Era il mese di dicembre del 2015, le comunità dei due comuni interessati, Avetrana e Manduria, erano in fermento perché vedevano nello scarico a mare, individuato tra due aree ambientalmente protette, una seria minaccia per l’ecosistema e per l’economia del territorio.
La politica cercava di dare risposte ad un progetto vecchio di circa dieci anni che non teneva conto di alternative meno impattanti che nel frattempo erano state studiate. Era questo lo scopo del gruppo di lavoro bipartisan creato nel Consiglio regionale dell’epoca. Ad avanzare la proposta, accettata da tutti, di chiedere un parere tecnico indipendente, propedeutico alla modifica del Piano Tutela delle acque reflue, fu l’allora esponente del Movimento Schittulli area Popolare, Morgante. Dalla documentazione allegata alla deliberazione della Corte dei Conti della Regione Puglia, si documenta che con lettera del 2 dicembre 2015 indirizzata all’avvocato S.G., il consigliere Morgante, d’intesa con i consiglieri regionali facenti parte del citato gruppo di lavoro, ha fatto richiesta di un parere giuridico legale urgente sulla fattibilità della utilizzazione delle acque reflue del depuratore consortile Manduria – Sava per la ricarica artificiale della falda a rischio salinizzazione».

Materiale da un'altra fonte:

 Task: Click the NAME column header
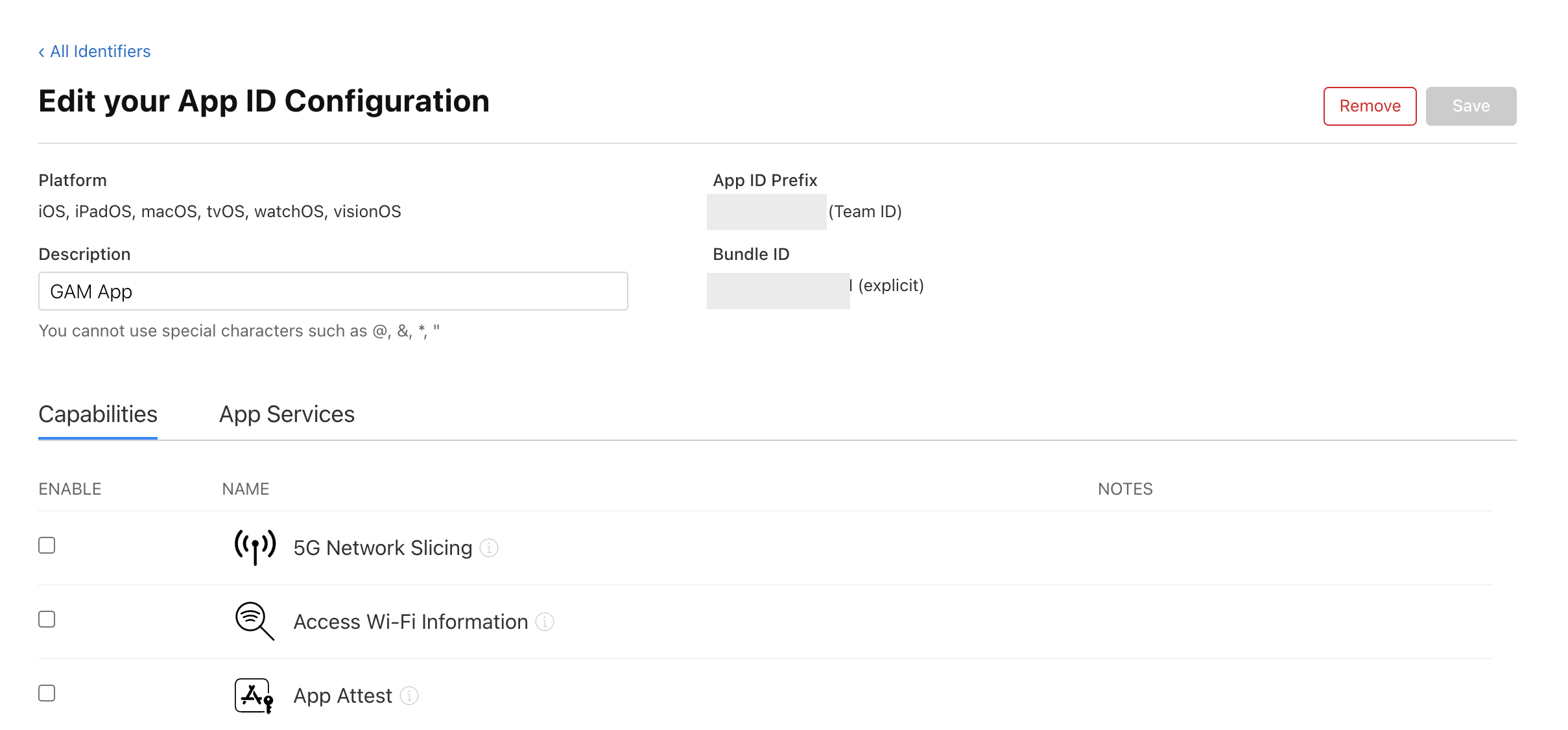click(x=245, y=489)
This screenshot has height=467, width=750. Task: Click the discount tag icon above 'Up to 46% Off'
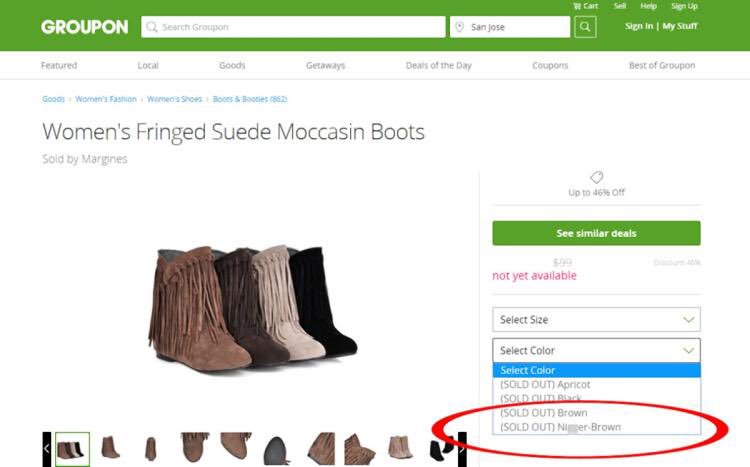(x=596, y=178)
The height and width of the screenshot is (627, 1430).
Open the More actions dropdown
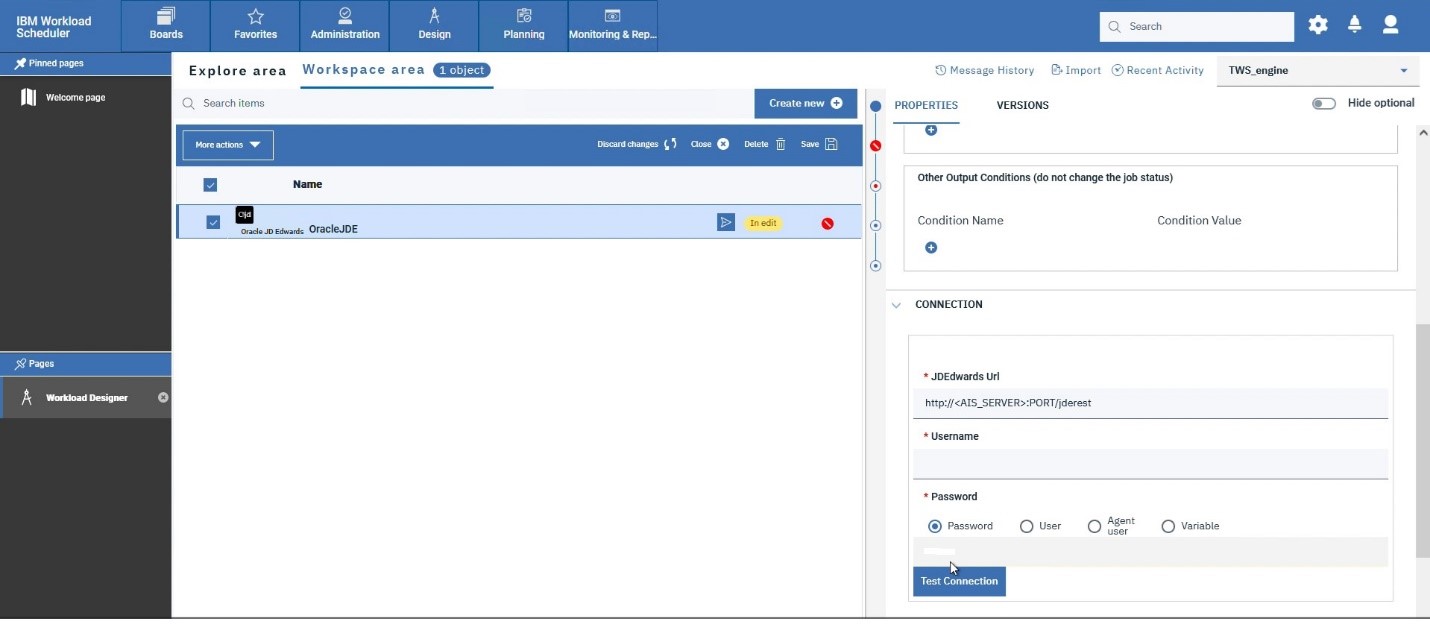228,145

Il legale svolse il suo compito consegnando il parere il 18 dicembre di quello stesso anno, senza però ricevere il dovuto compenso.
«A seguito di ripetuti solleciti bonari e di formali richieste di pagamento infruttuosamente esperite – scrivono i giudici contabili -, con ricorso del giugno 2019 l’avv. S.G. ha chiesto al Tribunale civile di Taranto la condanna del consigliere Morgante al pagamento della somma complessiva di 12.636 euro a titolo di competenze per l’attività professionale svolta».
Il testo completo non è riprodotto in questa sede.